== Dataset excerpts ==

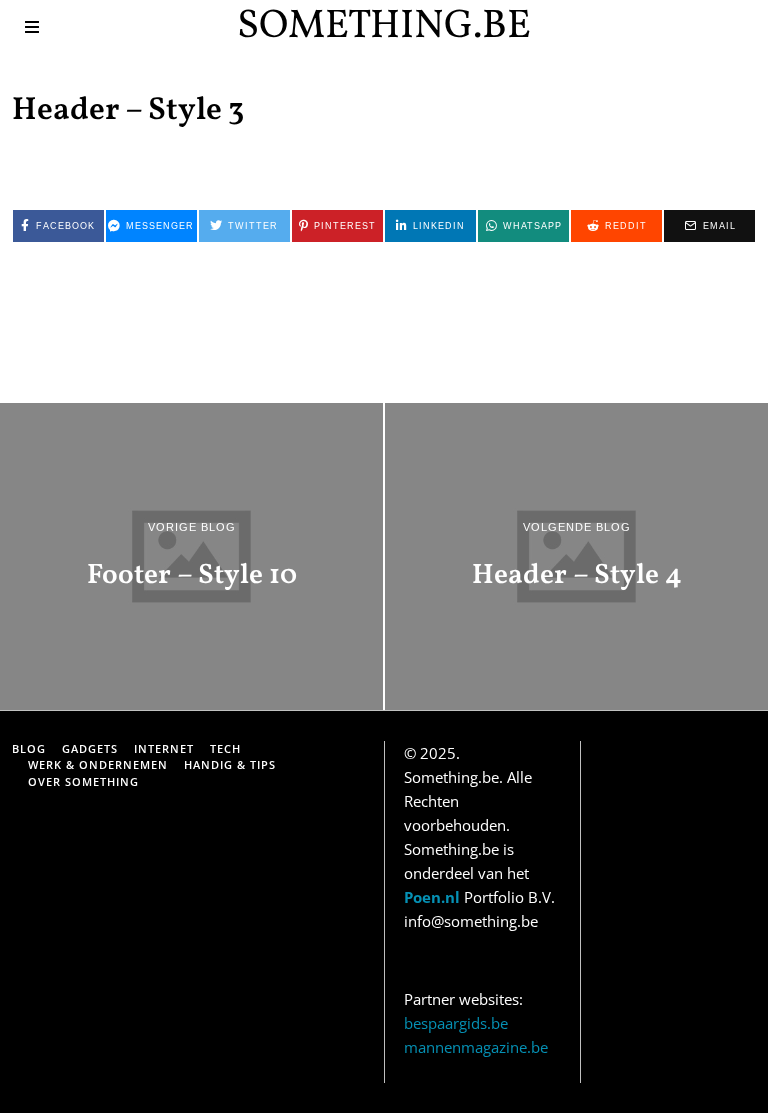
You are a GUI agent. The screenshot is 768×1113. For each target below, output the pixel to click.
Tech (225, 748)
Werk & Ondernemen (98, 764)
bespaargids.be (456, 1023)
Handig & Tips (230, 764)
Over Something (83, 781)
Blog (29, 748)
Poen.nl (432, 897)
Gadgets (90, 748)
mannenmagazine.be (476, 1047)
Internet (164, 748)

===

Return word for word the line with "Over Something (83, 781)" and every line after it through the end of the records above.

Answer space —
Over Something (83, 781)
Blog (29, 748)
Poen.nl (432, 897)
Gadgets (90, 748)
mannenmagazine.be (476, 1047)
Internet (164, 748)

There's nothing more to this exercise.